5 Easy Sewing Projects That Don't Involve Sewing Masks

5 Easy Sewing Projects That Don't Involve Sewing Masks

By Sheila Anthony

During the 2020 COVID-19 pandemic, you may have stepped up to the public-service plate, purchased a sewing machine or got your own out of storage, and cranked out dozens of masks. But with many masks now in circulation, not so many are needed anymore. So what do you do if you’ve still got a jones to sew but aren’t quite ready to leap into clothing?

It’s time to transition to fun sewing projects that are not only easy (even easier than masks!) but tap your creative juices and, bonus points, contribute to a sustainable lifestyle. You don’t even have to buy new fabric. Plenty of great fabrics can be found in thrift stores, at garage sales, and right in your own home. (Don’t throw away that wine-stained tablecloth–repurpose it!)
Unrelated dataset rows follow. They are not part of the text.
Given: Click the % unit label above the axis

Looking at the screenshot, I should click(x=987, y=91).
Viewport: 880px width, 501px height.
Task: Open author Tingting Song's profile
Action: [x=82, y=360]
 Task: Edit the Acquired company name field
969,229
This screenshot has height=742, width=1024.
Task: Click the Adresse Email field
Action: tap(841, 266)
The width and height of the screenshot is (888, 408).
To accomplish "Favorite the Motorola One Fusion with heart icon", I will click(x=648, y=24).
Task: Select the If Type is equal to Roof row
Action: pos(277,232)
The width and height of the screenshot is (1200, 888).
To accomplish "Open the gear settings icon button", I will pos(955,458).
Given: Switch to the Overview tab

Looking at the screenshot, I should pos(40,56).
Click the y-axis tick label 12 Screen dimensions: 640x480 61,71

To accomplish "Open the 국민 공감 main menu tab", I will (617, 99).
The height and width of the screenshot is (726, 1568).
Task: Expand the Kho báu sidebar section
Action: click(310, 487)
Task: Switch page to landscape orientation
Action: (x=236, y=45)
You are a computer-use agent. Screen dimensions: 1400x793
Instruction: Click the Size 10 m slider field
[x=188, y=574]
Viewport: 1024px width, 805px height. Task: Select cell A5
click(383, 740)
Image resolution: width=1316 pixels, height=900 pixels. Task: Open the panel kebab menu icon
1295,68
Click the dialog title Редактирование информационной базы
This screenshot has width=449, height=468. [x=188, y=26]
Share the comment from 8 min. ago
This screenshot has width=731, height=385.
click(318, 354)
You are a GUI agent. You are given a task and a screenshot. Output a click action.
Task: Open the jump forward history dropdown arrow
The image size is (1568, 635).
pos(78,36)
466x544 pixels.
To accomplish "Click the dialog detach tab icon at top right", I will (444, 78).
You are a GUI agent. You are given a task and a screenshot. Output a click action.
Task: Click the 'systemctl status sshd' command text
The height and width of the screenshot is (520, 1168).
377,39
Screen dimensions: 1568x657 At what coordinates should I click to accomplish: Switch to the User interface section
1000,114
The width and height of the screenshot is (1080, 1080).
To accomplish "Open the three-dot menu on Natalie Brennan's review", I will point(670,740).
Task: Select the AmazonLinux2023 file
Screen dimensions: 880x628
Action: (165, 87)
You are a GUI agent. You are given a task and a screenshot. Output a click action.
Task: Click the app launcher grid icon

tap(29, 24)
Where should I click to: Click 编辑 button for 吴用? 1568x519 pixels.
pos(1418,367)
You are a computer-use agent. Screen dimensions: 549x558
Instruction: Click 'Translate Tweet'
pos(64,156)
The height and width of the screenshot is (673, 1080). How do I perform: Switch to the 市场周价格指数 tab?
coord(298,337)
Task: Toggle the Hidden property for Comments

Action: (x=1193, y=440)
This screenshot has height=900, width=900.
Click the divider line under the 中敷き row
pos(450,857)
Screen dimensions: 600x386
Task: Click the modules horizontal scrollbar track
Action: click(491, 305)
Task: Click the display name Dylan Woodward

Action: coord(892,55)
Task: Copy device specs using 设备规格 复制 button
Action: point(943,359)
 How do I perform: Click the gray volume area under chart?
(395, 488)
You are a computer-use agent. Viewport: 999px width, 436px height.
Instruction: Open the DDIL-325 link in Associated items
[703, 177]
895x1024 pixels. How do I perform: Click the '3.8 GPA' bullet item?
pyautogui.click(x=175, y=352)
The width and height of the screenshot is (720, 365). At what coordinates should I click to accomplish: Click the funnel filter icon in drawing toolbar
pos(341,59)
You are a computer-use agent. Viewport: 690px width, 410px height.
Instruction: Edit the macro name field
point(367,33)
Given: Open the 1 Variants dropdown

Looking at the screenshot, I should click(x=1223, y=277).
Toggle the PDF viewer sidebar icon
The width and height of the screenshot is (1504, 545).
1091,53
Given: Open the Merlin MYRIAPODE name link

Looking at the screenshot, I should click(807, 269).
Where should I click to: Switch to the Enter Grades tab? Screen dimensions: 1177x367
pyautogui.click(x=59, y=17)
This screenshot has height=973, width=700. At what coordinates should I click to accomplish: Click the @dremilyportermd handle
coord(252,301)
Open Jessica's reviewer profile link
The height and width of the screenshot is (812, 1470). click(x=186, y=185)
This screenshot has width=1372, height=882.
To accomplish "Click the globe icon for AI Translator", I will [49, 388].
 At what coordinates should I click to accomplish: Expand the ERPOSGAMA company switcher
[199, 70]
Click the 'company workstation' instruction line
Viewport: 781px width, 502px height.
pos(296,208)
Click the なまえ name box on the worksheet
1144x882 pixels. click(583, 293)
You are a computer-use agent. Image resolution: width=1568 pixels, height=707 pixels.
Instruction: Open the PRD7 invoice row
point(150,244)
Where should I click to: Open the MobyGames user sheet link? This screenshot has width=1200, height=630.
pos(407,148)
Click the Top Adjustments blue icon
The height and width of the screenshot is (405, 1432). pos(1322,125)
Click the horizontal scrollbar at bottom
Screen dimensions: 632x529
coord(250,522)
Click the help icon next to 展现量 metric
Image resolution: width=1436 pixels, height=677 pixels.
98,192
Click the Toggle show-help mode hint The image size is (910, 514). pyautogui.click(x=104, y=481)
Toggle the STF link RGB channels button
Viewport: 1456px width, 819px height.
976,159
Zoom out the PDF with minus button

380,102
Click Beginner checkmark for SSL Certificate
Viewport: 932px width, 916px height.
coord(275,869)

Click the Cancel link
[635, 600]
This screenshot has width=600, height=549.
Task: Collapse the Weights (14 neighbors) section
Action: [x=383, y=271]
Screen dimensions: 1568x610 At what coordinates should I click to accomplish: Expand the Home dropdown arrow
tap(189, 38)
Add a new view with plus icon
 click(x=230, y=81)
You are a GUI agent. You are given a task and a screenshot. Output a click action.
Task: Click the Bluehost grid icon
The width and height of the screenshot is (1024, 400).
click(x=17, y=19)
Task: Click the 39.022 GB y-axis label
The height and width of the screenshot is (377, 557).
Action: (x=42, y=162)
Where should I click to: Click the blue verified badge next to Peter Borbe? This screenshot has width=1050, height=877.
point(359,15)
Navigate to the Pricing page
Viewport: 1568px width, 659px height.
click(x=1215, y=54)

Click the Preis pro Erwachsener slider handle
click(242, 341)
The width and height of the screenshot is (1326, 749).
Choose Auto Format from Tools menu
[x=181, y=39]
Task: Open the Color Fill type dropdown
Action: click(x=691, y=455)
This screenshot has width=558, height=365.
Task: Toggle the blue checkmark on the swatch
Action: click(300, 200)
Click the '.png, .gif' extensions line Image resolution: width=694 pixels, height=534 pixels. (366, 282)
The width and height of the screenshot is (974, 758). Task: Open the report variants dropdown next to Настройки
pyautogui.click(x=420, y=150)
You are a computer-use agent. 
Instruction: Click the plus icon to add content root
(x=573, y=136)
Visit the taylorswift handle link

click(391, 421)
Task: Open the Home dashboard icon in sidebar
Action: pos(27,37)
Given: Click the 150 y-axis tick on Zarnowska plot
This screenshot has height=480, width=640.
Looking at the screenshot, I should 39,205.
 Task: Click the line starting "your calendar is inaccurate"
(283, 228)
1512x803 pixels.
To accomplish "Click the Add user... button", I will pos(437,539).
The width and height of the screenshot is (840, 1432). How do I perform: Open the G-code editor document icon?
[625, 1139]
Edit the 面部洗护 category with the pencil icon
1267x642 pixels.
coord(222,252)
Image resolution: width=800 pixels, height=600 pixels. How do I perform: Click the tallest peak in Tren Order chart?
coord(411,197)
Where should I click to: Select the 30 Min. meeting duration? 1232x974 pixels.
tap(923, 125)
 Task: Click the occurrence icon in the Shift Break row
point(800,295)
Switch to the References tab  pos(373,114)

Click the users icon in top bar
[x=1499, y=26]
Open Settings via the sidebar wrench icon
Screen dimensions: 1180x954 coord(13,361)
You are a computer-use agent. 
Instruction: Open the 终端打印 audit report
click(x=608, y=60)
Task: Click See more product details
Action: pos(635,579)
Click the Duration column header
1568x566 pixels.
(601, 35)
In 2017, Americans spent $5.7 billion on paper towels. And, let’s face it, many were used as napkins, which end up in already crowded landfills. A great way to cut down on household paper use and save money at the same time is to switch to cloth napkins. They look pretty on a table and in a lunch tote, do their job very well, and produce next to no waste. Oh, yes, and they’re very easy to sew. You can also have fun making a different one for each member of your family by picking out fabrics that showcase their favorite food, sport, hobby, animal—the sky’s the limit.


Now that you’re committed to making napkins, why not create placemats? They’re typically in a slightly heavier fabric so they hold up to the weight of plates and silverware. They’re also practical as they protect tables from glass rings and food spills. And just like napkins, you can get creative with fabric choices.

Grocery totes

Reduce plastic use by sewing up some sturdy totes to carry your groceries in. Heavyweight denim, upholstery fabric scraps, and canvas are all great for making long-lasting totes. You can even piece one together using an old pair of jeans.

Lightweight produce bags are also a cinch to make. Sheer curtains or leftover netting can easily be repurposed, and both can be found in your own home, in thrift stores, and at garage sales.


Given how much more time we’re spending in the kitchen these days, who couldn’t use an apron? And there are so many great apron sewing patterns online. From old-time vintage to barbecue-style to barista, a fun, practical apron is only a few quick seams away. Just select a medium weight fabric (like cotton or linen) that can be tossed into a washing machine and dryer, and you’re good to go. Of course, if you want to make a party-style apron that’s more for show than use, fancy sheers with a little sparkle are a great option.

Reusable gift bags

Americans spend more than $7 billion annually on wrapping paper. And while wrapping paper is very pretty, only a small fraction of it makes its way into recycled paper. And most recyclers won’t take foil and plastic gift wrap at all.

So why not sew festive, reusable gift bags for all the napkins, placemats, grocery totes, and aprons you’ve just made? There are always birthdays, and the holiday season is just around the corner. And like all the other sewing projects, you can get creative with fabric choices.

Another great thing about making gift bags is that they can be endlessly reused.  If you think about it, you’re giving two gifts instead of one. Also, they can be washed, ironed, and neatly put away for when you need them. They’re so much easier to store than wrapping paper and ribbons.

To optimize your new-found sewing mojo, create a cozy space for yourself, complete with easy-to-reach hydration. The Brio 520 No-Line Cooler offers pure, great-tasting water with its 2-stage filtration, plus the no-line design means it doesn’t need a water line. You can put the cooler anywhere, like in your new sewing space. It also dispenses water in your choice of three different temperatures—hot, cold, and room temperature—has a self-cleaning function that operates with the touch of a button, and lets you know when your bottle needs a refill. And the bottom-load design means you can just slide the bottle right in. No heavy lifting required.


Now that the sewing bug has hit, have fun creating all sorts of things that make your home cozier, prettier, and more sustainable.